> **Rows**

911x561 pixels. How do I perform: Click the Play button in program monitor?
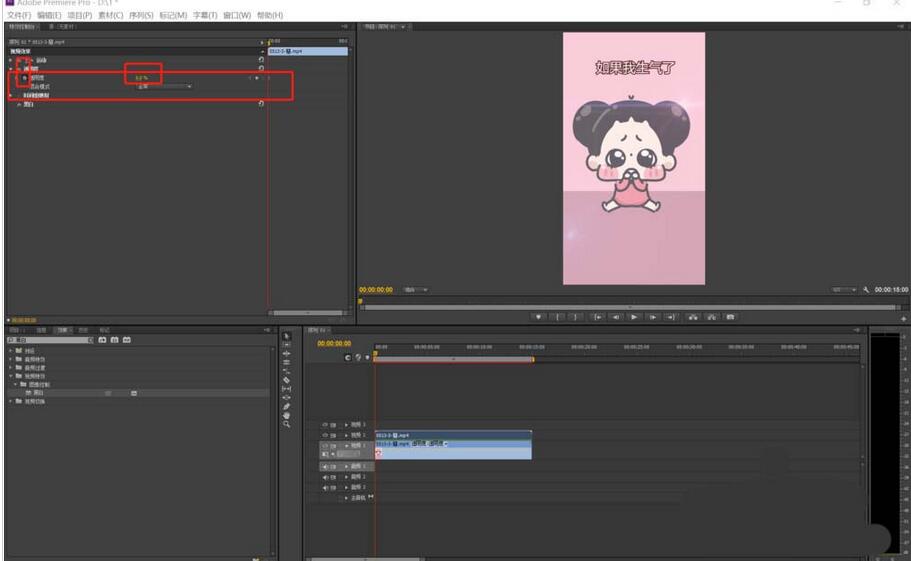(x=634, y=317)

...

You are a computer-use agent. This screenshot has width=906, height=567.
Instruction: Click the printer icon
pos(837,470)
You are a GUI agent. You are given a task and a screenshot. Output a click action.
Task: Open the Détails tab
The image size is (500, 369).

> **Goal**
Copy the listing verbatim, from the line that contains "911x561 pixels. How" through the line that contains "(x=634, y=317)", both included. Omit the pictures from your answer.

> **Complete output**
911x561 pixels. How do I perform: Click the Play button in program monitor?
(x=634, y=317)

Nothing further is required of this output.